Saved data entries:
____________________

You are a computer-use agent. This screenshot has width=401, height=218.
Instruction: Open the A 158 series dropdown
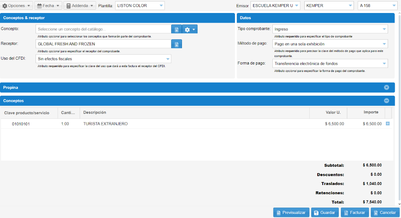click(377, 6)
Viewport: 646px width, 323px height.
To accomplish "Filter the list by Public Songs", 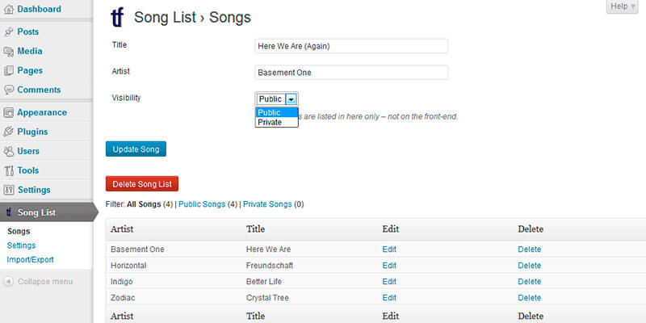I will pos(202,205).
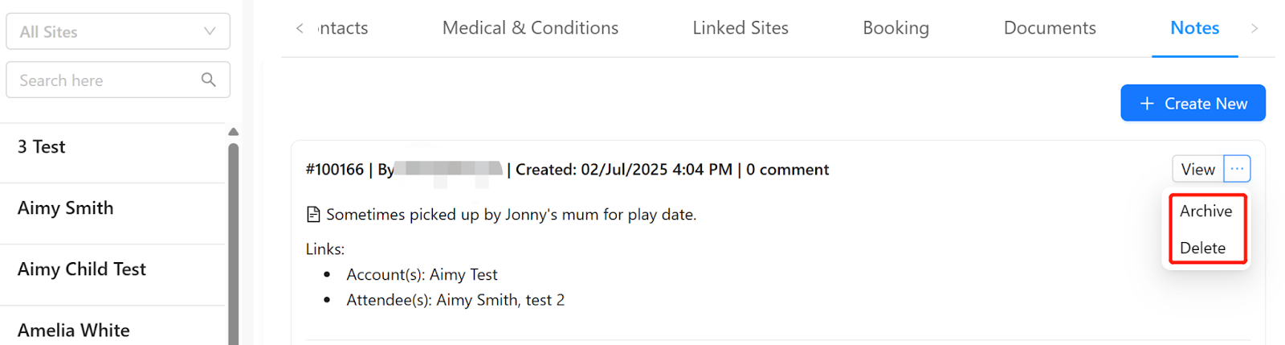Select Aimy Child Test in the list
1285x345 pixels.
(82, 269)

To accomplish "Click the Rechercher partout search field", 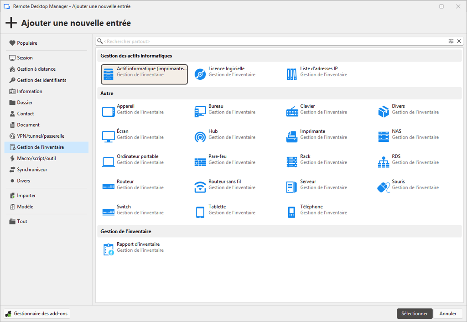I will (274, 41).
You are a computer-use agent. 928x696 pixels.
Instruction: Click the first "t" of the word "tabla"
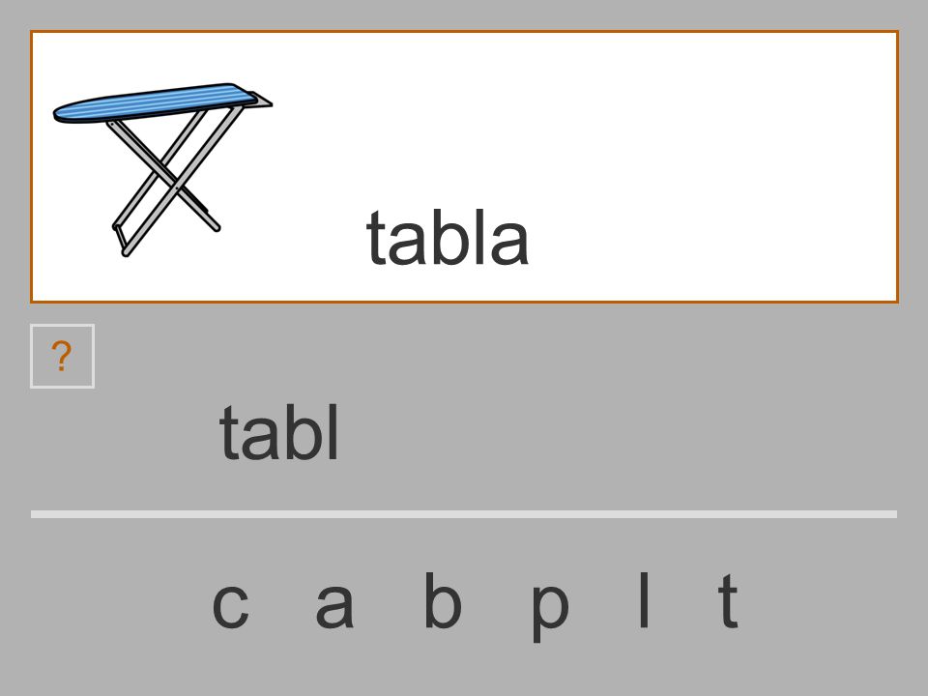[377, 239]
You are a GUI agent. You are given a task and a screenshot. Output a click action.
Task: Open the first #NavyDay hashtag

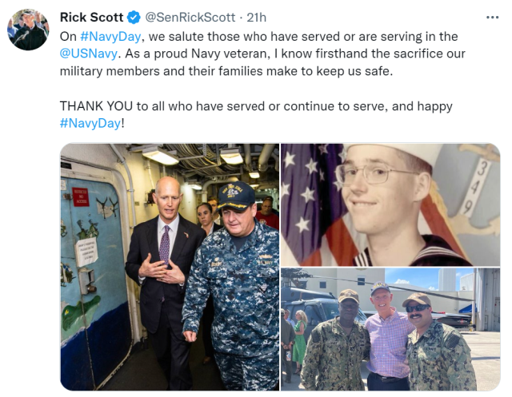[x=110, y=37]
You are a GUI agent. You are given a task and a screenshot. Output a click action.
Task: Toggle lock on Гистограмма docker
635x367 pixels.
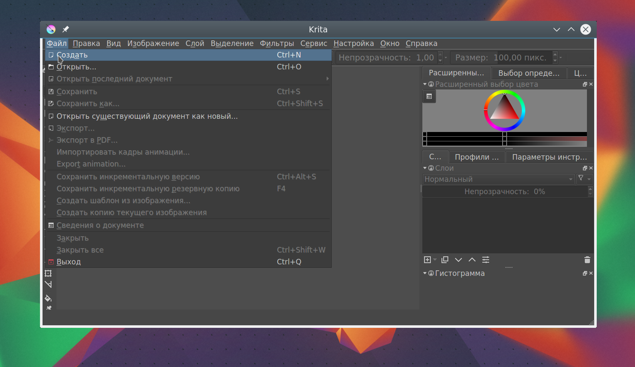point(431,273)

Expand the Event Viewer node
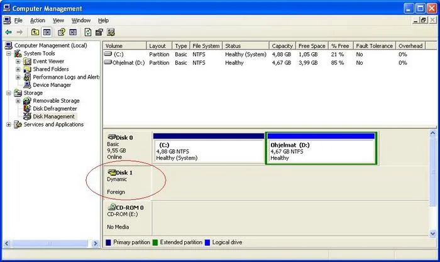(x=18, y=62)
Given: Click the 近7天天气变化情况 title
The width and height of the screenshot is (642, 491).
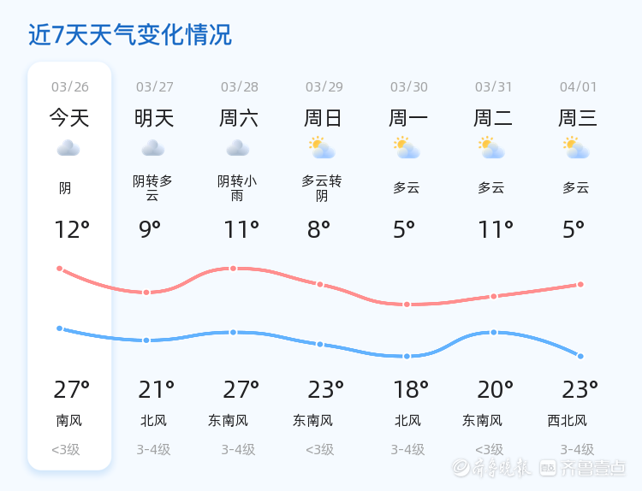Looking at the screenshot, I should (130, 35).
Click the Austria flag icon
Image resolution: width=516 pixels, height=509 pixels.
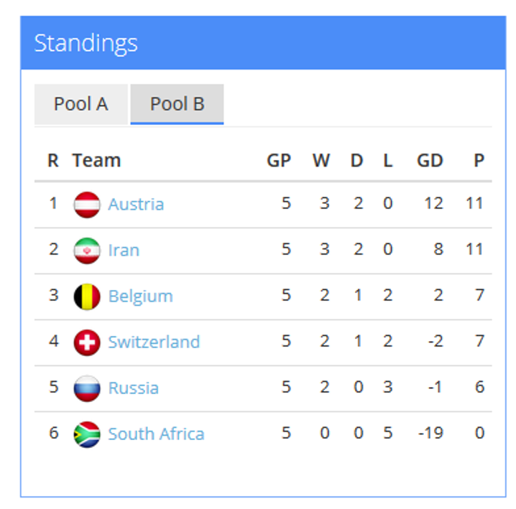pyautogui.click(x=87, y=205)
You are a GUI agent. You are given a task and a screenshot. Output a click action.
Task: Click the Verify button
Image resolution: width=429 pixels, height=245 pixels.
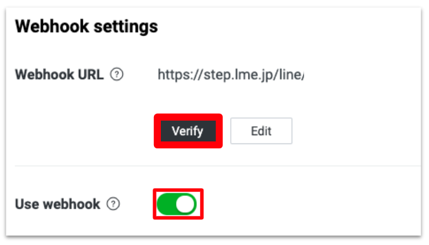click(x=188, y=131)
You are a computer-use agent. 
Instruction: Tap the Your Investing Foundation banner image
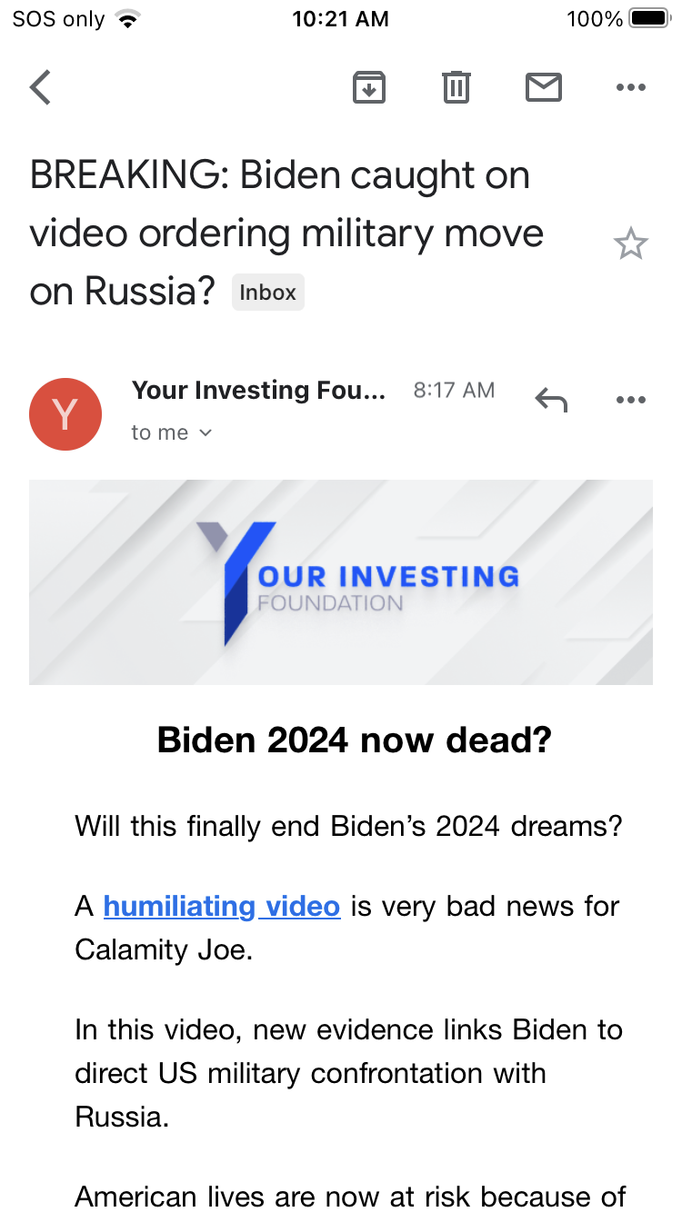[x=340, y=581]
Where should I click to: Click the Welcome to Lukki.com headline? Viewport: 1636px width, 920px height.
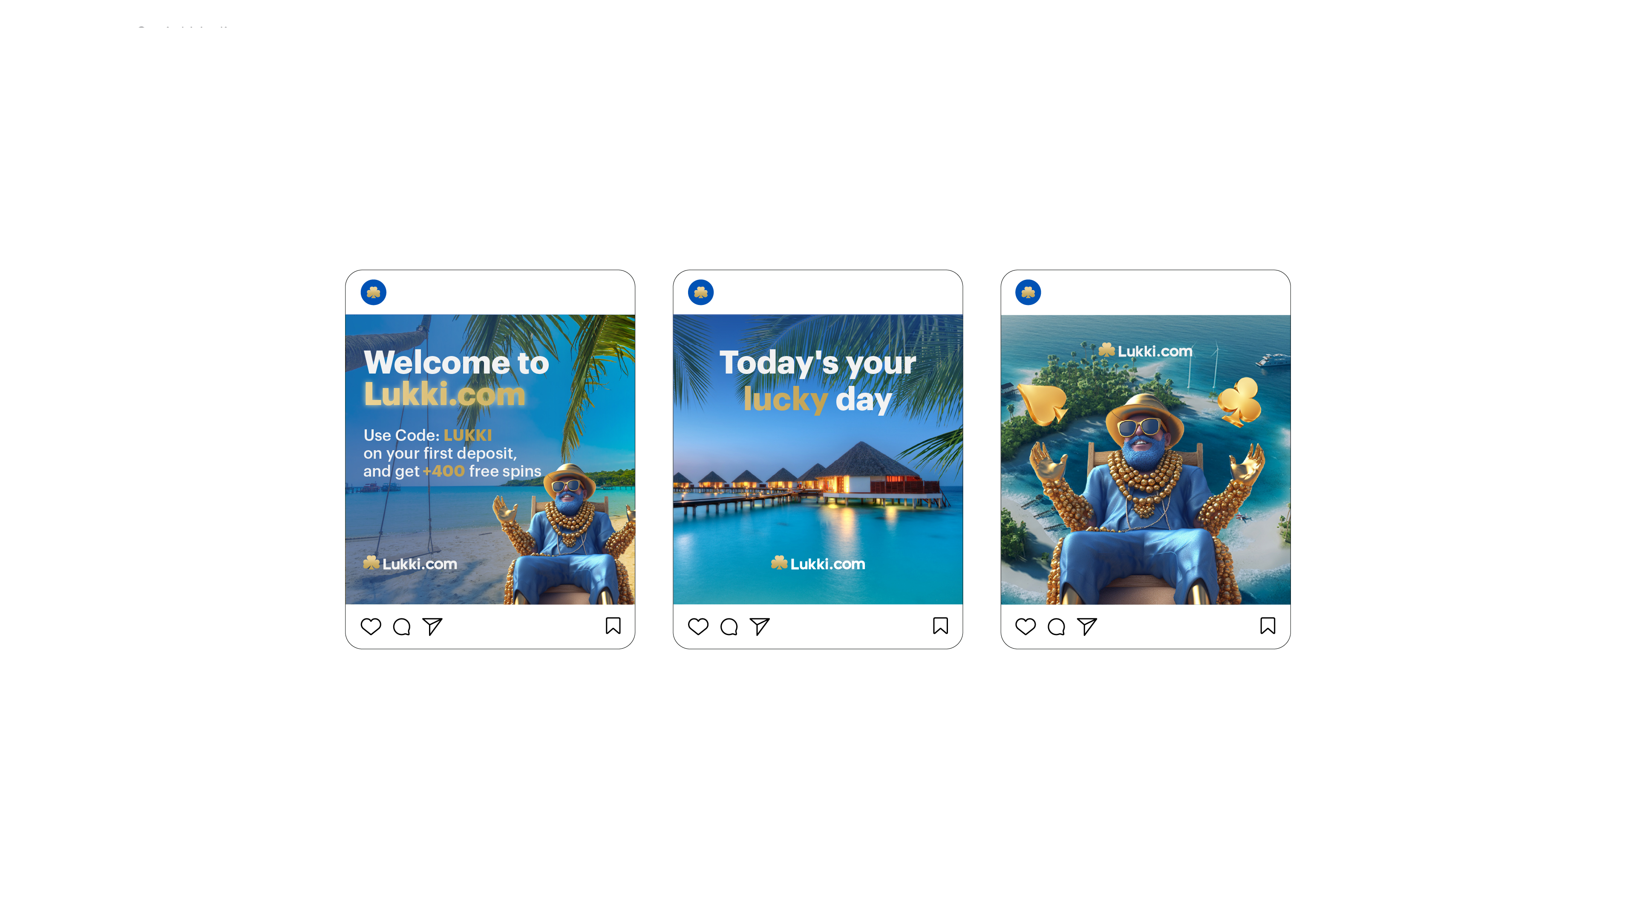click(x=456, y=378)

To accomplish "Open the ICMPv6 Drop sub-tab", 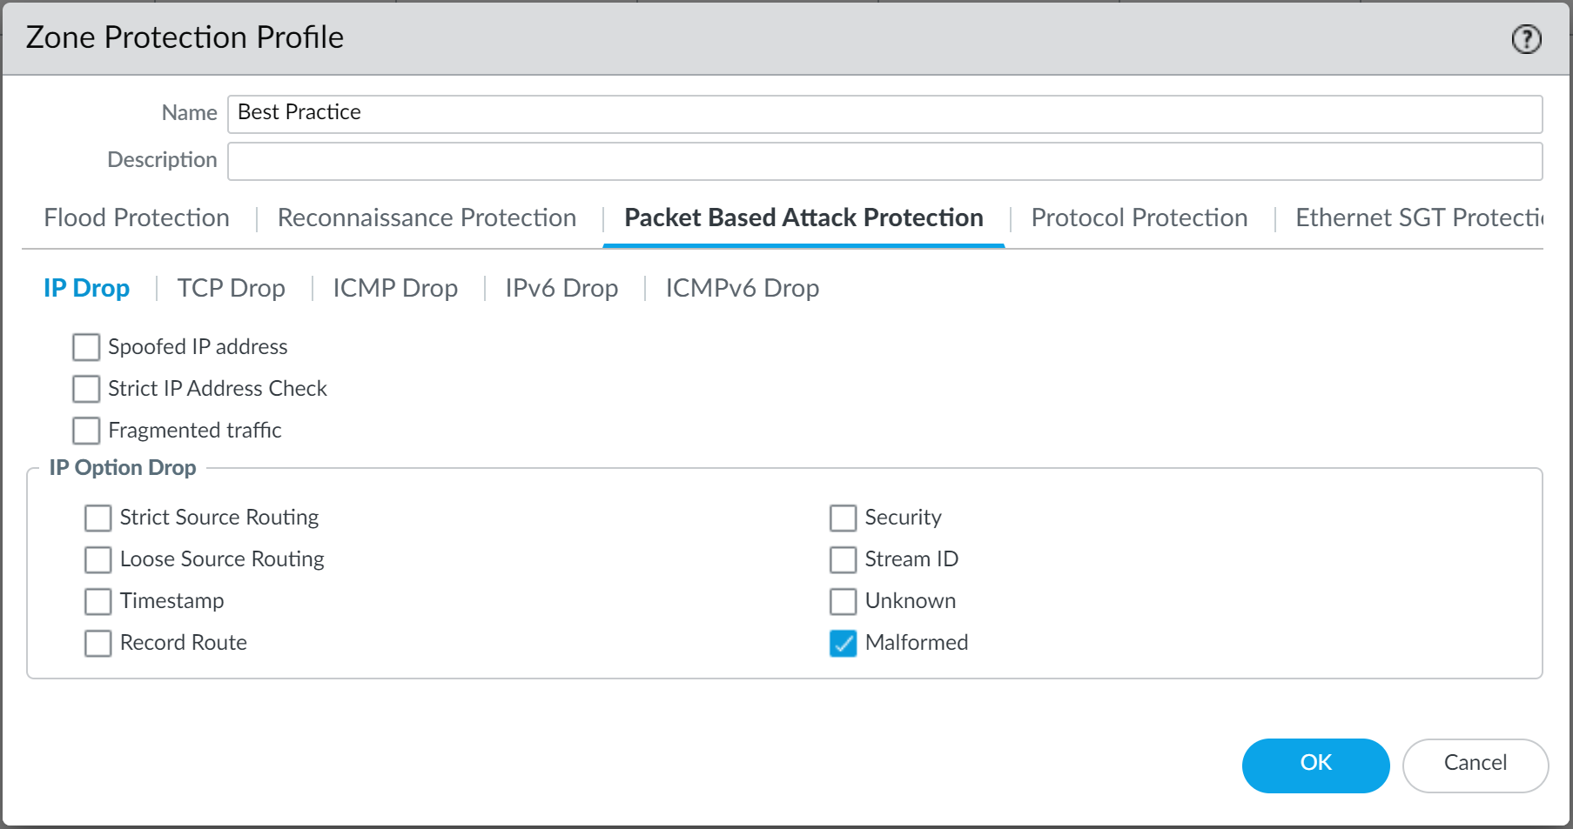I will coord(742,288).
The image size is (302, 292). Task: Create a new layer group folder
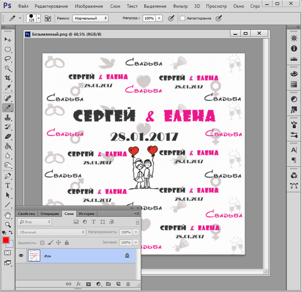click(108, 284)
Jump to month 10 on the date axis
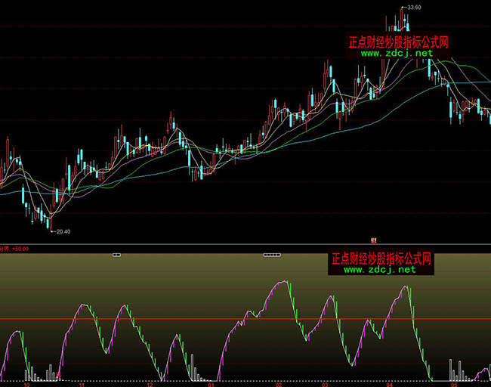This screenshot has height=387, width=491. pyautogui.click(x=27, y=384)
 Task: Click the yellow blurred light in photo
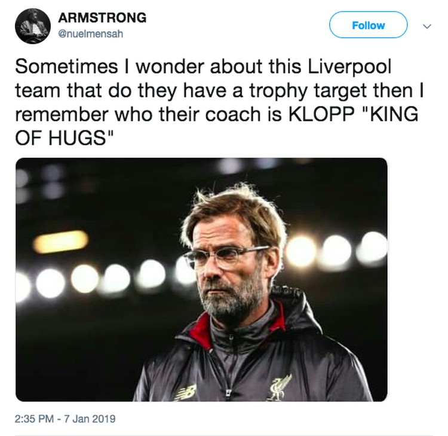click(60, 242)
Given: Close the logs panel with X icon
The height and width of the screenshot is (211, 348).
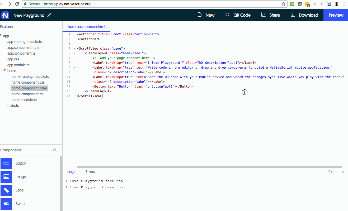Looking at the screenshot, I should click(343, 172).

____________________

→ What the task requires:
Each line of the entries holding the string "icon" should be found and copied.

→ Written response:
Click the Austria flag icon
Given: Close the logs panel with X icon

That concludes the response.